> _Your instructions_:
Pictures are to be omitted. Output only the lines from the one containing "You are a computer-use" through the end of the data, word for word.

> _Extracted records_:

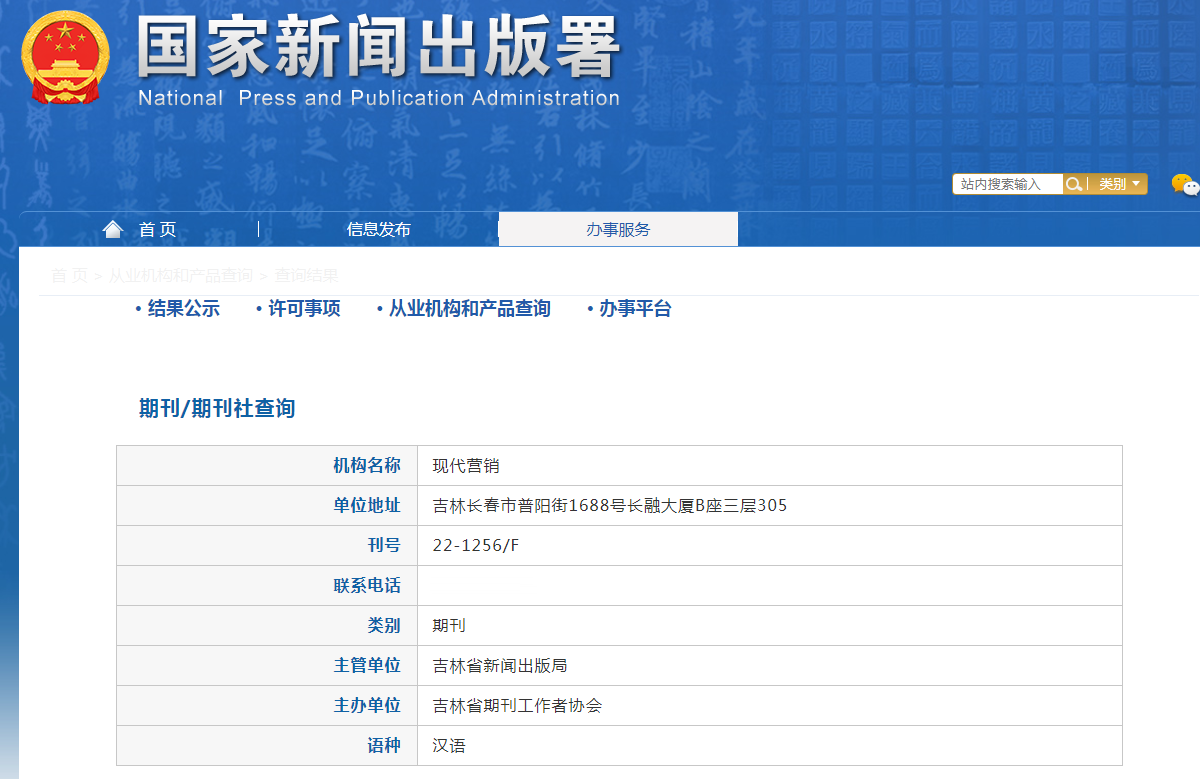Click the national emblem logo
The width and height of the screenshot is (1200, 779).
66,56
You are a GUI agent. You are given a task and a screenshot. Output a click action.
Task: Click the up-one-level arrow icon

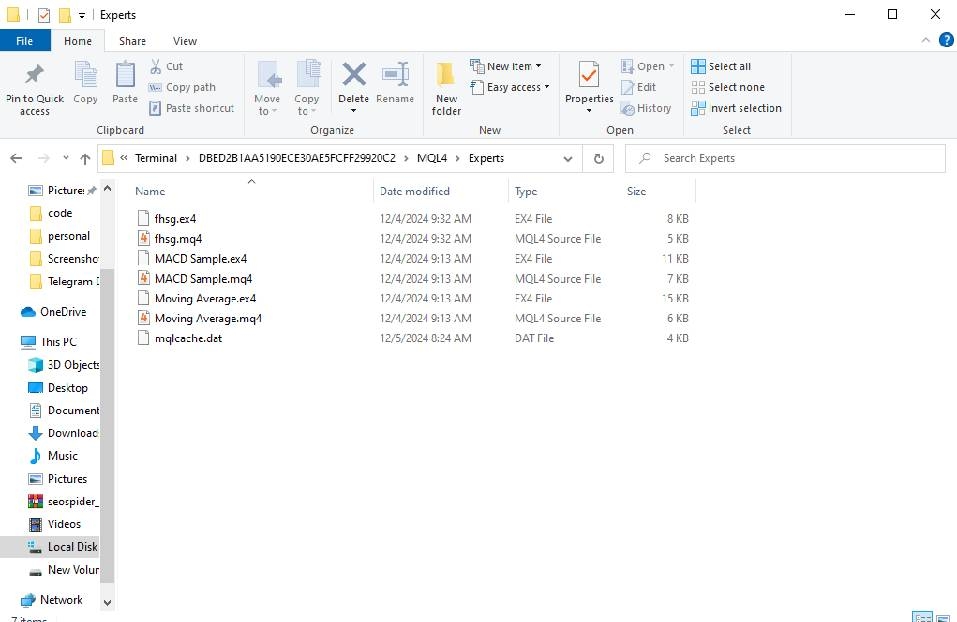click(x=85, y=159)
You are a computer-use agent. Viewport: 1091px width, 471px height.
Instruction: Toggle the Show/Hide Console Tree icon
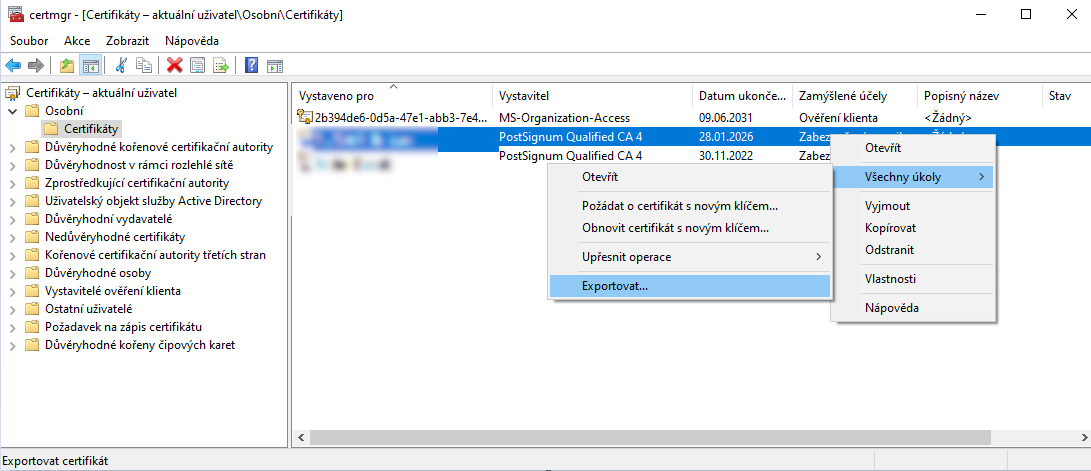(x=90, y=65)
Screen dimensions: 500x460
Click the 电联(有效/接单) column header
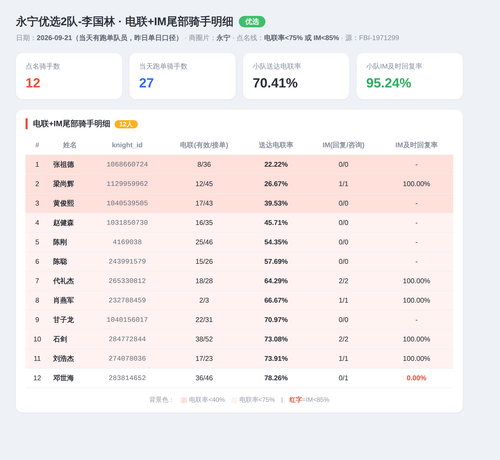(204, 145)
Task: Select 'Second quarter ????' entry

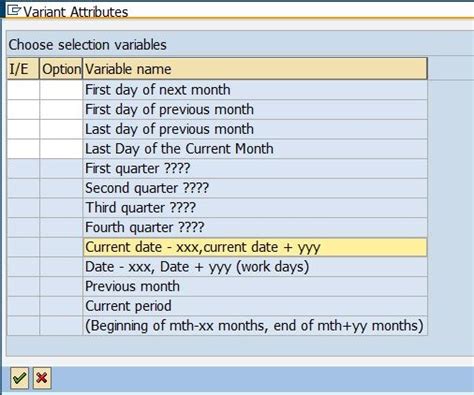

> _Result below_:
You are a computer-use agent. Viewport: 1091px width, 471px height.
Instruction: Toggle the Show/Hide Console Tree icon
(x=90, y=65)
Screen dimensions: 500x460
Click the 电联(有效/接单) column header
(204, 145)
Task: Select 'Second quarter ????' entry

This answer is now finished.